Write out the part of the article on the Food Guide Pyramid below that starts at "An artist wants" and ends at "be more specific.", word for word.

§ EXCERPTED PASSAGE
_____

The suggestions range from wacky to reasonable, but plenty of people have ideas about how to revamp the federal Food Guide Pyramid, that iconic graphic that supposedly guides how people eat.
An artist wants the pyramid redrawn as a heart pumping iron. A North Carolina man wants it to warn of the “poisons” in vegetables. A Virginia man seems to suggest dumping leafy greens — his nephew doesn’t like them. And just about everyone thinks it should be more specific.
Over 600 pages of letters, e-mails and drawings provide a snapshot of what a nation obsessed with diet really thinks. The revised pyramid is expected to be released in early 2005.
For a month and half last fall, 254 responses from citizens and special interest groups poured in to the U.S. Department of Agriculture.
“The science has evolved and yet most Americans are health illiterate,” wrote Caile Spear of Boise, Idaho. “They do not understand how to make good choices based on the best science.”
The pyramid, first released in 1992 and now under one of its periodic reviews, was envisioned to help people do just that. Replacing the four food groups that so many Americans grew up with, the pyramid aimed to simplify the flood of increasingly complex dietary advice.
The pyramid principle — even the shape itself is up for debate — is simple: a triangle sliced horizontally into segments, with each segment representing different foods.
But more is at stake than the nation’s waistlines. Industries and lobbyists also seized the opportunity to weigh in with changes, hoping to prove people can’t live well without their products.
Walnut growers were the most prolific, with more than 20 letters touting the nut’s alpha-linolenic acid, an essential fatty acid that cannot be manufactured by the body.
The national debate on carbohydrates was reflected, with carb-friendly industries cautioning against sticking them with the dreaded top of the pyramid — the smallest slot, reserved for foods deemed less healthy.
“Americans need to stop blaming carbohydrates for weight problems,” wrote the Washington-based Independent Bakers Association. “Simply put, Americans need to cut down on caloric intake and increase their physical activity.”
In fact, the folks at the American Association of Cereal Chemists in St. Paul bolstered their pro-carb stance by pointing out biblical references to manna from heaven and the bread of life.
Low-carb media blitz
Meanwhile, promoters of the low-carb Atkins Diet began a media blitz this week with full-page ads of their food pyramid in major newspapers and magazines. Breads and cereals are relegated to the pyramid’s peak.
Across the board, Americans want more information. The current pyramid groups all grains at the bottom, followed by fruits and vegetables, then meat and dairy products and finally fats and sugars.
Virtually everyone asked for more distinctions, separating simple and complex carbs, healthy and unhealthy oils, breaking nuts and beans out of the meat and fish category, and even separating starchy vegetables from leafy greens.
“I have a real beef with equating a serving of french fries or scalloped potatoes to other vegetables, as well as equating 1½ cups of ice cream to a glass of lowfat milk,” wrote Joanne Milkereit, a nutrition consultant.

_____

Collected data entries:
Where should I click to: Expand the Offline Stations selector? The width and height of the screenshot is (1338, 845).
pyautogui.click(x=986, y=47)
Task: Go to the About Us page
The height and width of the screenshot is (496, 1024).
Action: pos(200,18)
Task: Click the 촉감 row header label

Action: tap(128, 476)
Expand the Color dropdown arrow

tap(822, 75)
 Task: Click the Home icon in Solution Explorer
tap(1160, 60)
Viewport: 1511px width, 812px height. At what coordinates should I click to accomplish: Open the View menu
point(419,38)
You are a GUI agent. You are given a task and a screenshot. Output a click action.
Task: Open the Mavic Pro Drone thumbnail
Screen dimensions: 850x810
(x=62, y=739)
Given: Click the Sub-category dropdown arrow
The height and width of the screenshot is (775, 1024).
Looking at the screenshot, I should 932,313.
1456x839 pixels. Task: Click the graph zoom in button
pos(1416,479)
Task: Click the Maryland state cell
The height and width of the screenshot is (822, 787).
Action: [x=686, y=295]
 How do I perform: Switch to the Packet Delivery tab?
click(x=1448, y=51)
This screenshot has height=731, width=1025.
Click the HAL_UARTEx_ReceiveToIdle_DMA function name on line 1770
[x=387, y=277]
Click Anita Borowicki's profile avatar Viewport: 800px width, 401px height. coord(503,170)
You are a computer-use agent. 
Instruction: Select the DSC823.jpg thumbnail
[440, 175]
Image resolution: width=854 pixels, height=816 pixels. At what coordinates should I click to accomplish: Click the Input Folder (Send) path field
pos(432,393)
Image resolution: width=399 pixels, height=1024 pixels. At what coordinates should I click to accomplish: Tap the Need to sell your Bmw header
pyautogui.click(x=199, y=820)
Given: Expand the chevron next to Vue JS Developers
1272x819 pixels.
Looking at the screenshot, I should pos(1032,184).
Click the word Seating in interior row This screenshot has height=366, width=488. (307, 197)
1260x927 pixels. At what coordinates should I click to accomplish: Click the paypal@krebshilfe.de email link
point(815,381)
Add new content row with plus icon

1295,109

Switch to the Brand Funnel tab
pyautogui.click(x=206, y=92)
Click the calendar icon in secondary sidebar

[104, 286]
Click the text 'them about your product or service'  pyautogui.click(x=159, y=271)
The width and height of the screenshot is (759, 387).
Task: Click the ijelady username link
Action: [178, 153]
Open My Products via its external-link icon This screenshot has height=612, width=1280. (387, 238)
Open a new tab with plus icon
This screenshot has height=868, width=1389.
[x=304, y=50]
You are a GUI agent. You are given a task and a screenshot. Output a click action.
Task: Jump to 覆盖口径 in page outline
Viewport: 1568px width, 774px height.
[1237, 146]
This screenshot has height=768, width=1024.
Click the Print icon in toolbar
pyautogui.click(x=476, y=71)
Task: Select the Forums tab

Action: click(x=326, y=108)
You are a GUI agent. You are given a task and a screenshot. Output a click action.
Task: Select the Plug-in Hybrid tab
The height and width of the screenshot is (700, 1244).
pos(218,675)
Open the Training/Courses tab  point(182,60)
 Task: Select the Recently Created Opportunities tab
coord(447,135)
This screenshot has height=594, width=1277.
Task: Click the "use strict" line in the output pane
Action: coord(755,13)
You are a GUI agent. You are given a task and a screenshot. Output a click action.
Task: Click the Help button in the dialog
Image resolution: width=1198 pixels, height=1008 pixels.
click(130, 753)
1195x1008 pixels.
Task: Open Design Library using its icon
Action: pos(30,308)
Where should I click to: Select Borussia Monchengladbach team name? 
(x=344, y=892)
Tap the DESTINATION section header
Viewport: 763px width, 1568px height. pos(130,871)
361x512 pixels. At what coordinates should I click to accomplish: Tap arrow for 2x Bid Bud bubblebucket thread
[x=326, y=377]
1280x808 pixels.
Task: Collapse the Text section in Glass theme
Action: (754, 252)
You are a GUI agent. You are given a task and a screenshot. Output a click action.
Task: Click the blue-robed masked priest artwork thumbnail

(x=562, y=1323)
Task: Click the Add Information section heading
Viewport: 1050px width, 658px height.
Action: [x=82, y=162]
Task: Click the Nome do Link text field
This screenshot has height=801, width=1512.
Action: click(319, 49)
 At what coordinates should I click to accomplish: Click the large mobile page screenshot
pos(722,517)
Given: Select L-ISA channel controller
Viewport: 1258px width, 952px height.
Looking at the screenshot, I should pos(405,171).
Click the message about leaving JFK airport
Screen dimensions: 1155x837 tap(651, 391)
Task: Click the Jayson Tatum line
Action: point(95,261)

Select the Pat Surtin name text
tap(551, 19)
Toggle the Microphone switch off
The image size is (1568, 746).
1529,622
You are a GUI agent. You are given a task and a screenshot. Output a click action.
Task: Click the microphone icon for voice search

_____

§ ANSWER BOX
An artist wants the pyramid redrawn as a heart pumping iron. A North Carolina man wants it to warn of the “poisons” in vegetables. A Virginia man seems to suggest dumping leafy greens — his nephew doesn’t like them. And just about everyone thinks it should be more specific.